They already adopt, whether people are okay with it or not. Only 1 state won't allow any sort of adoption for homosexuals, and that will change if same sex marriage is made completely legal across the US by the SCOTUS or even just fully equivalent to opposite sex marriage in that state.
And I believe way too many people have the wrong impression about SS to begin with. Only about 4% of spouses now actually receive spousal SS. I honestly believe that will go down further now that more and more dual working spouses come to retirement age because spousal SS only applies if the spouse didn't work at all or is only earned <1/2 of their spouse's SS entitlement. Chances are good that most same sex couples both worked.
Also, this didn't take into account, I'm pretty sure, all of the court battles that are being fought and will be fought over this issue up til the point where same sex marriage is completely legal throughout the US. This isn't just going to drop even if the SCOTUS rules that the laws are good, and it is likely we will get a much less solid ruling if it doesn't just strike down the laws altogether. You will have battles over whether couples who became same sex couples after they were married are entitled to still be recognized by the federal government. There are the battles over recognition issues in individual states. There are court battles over custody of children of same sex couples now that take much more time and effort due to them not having legal marriage recognition and in many cases adoption options. Most of these would go away or at least be greatly reduced when same sex marriage is legal.

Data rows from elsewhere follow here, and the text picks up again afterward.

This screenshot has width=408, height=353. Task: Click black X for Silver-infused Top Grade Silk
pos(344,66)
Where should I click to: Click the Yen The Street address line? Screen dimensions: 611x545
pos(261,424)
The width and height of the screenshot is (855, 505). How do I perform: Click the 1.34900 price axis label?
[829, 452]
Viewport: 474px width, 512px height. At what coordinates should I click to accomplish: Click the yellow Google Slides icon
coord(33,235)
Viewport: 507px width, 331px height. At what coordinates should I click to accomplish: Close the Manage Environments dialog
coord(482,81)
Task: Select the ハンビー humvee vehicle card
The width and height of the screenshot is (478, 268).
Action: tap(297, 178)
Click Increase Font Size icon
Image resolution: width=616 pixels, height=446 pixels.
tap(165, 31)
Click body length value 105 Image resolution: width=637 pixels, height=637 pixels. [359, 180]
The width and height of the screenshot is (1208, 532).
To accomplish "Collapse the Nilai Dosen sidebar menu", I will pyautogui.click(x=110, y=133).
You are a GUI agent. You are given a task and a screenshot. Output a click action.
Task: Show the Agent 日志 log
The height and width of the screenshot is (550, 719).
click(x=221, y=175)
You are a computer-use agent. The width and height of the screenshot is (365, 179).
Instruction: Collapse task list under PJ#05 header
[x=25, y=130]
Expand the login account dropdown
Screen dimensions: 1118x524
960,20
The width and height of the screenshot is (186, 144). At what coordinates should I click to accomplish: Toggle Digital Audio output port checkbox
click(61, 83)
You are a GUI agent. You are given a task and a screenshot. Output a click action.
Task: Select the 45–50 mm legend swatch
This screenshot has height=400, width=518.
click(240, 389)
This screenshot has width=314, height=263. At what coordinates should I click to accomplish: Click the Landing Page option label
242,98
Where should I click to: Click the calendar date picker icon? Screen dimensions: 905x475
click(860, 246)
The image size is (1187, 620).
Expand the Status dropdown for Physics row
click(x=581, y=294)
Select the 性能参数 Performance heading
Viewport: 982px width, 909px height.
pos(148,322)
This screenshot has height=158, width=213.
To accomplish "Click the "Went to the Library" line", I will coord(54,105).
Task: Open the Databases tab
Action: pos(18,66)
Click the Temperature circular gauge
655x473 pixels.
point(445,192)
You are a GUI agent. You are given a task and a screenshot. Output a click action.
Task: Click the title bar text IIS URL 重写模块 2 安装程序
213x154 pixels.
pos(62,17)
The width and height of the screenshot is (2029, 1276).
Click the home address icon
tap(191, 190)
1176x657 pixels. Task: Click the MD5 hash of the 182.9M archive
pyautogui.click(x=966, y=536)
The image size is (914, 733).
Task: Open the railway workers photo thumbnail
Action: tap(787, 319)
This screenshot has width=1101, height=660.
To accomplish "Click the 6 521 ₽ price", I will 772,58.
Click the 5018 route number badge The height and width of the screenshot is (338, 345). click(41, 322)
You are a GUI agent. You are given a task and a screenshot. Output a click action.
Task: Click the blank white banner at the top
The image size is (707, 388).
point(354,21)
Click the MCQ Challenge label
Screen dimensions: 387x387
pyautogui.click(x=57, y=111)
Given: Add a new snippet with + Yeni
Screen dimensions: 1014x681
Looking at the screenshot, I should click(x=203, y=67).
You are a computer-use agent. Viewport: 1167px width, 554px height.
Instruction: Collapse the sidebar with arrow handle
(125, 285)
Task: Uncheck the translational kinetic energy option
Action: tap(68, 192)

Of course the marriage penalty is low now considering what it has been in the past. But it will likely always exist only because the government does offer two options for married couples to file taxes, and it will always have people who pick the one they believe will be best for them or that they have always picked without knowing the other one would be better as long as both options are available, at least to a point.
Personally I think they figured a low amount because it didn't take into consideration all the advantages that the government sees when people marry. But even if this estimate was high, there is no way it is so high that it would cost the government a lot of money to allow same sex couples to marry. There just aren't that many same sex couples out there to do this.